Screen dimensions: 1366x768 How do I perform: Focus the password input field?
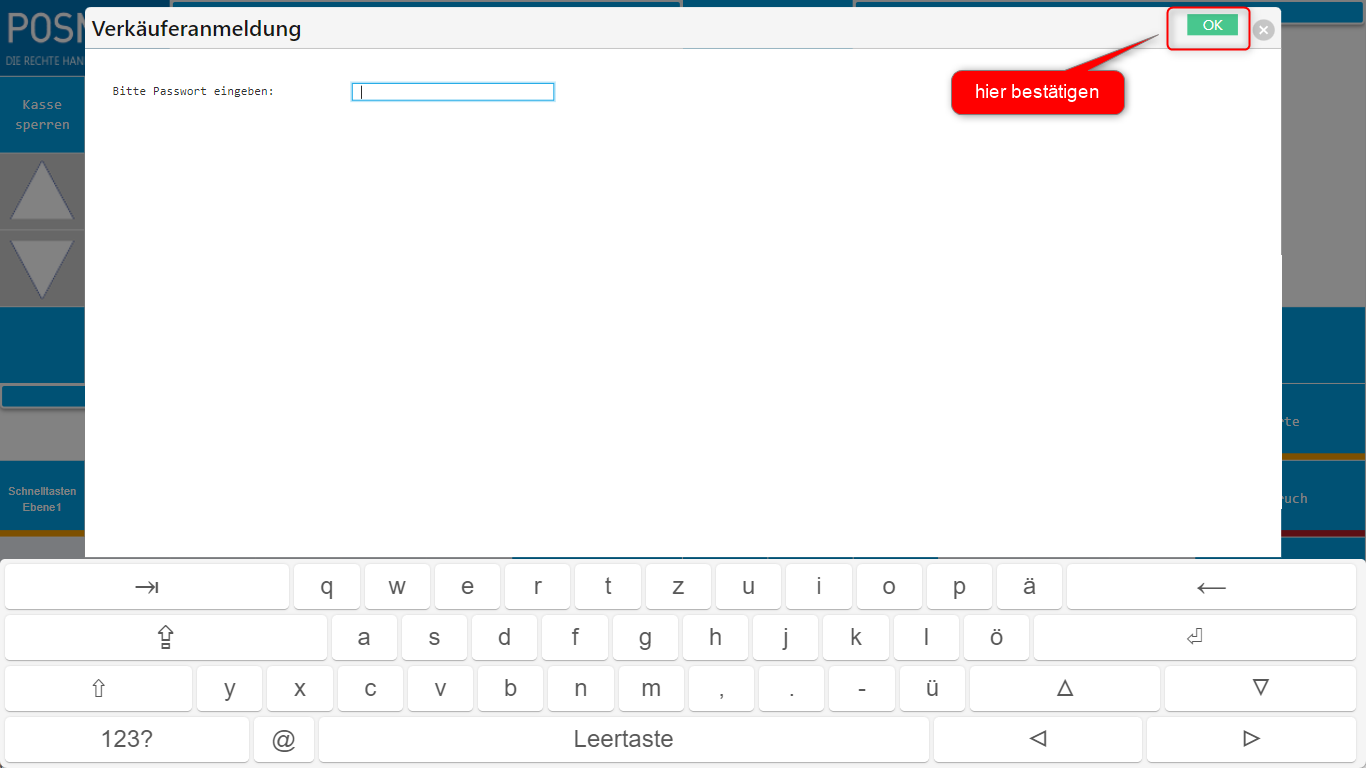tap(453, 92)
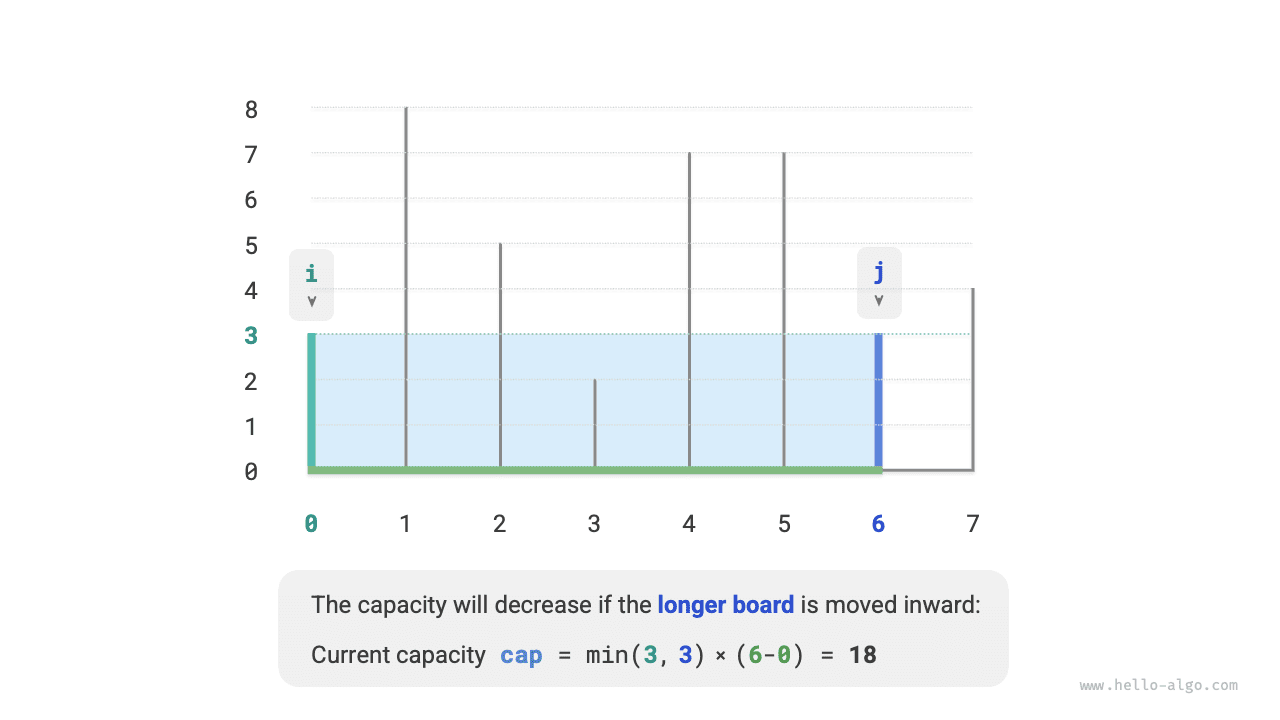Click the blue "cap" variable name
1280x720 pixels.
pos(521,656)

# # # # # # #

Task to complete. Please rewrite the records above, substituting "username input field" for "password input field" and keeping everything else the same. Leave the pictures out of your answer.

Response below.
Screen dimensions: 1366x768 How do I perform: Focus the username input field?
tap(453, 92)
Click the blue "cap" variable name
1280x720 pixels.
pos(521,656)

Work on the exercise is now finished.